> WHAT THE TASK REQUIRES
What lines in the records below hold the string "Hononga"? Please show them.

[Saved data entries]
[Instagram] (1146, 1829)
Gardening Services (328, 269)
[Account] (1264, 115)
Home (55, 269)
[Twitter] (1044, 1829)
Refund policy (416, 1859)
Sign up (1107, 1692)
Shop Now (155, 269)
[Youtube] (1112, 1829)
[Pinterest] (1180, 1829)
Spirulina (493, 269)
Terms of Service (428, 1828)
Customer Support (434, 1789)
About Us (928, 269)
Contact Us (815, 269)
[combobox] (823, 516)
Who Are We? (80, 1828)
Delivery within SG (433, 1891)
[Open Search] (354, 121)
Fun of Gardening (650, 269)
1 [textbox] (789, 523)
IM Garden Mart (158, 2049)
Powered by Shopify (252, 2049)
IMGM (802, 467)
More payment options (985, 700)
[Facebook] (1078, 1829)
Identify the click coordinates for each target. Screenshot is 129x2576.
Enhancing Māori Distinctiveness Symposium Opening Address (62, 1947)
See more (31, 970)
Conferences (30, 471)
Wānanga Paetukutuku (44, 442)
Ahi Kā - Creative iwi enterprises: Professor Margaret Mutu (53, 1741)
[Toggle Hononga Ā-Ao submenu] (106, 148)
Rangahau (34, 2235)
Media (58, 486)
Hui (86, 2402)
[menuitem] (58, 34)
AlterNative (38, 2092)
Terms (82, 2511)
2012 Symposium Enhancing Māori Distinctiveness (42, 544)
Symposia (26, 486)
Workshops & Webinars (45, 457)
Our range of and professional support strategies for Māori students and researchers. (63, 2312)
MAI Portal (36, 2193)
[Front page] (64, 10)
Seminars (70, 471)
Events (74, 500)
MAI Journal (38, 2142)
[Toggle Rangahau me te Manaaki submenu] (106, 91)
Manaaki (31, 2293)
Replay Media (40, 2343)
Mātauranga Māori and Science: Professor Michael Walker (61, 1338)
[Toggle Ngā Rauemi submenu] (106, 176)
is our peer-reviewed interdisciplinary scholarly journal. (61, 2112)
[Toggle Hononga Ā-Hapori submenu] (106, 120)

> WRITTEN SOLUTION
[Toggle Hononga Ā-Ao submenu] (106, 148)
[Toggle Hononga Ā-Hapori submenu] (106, 120)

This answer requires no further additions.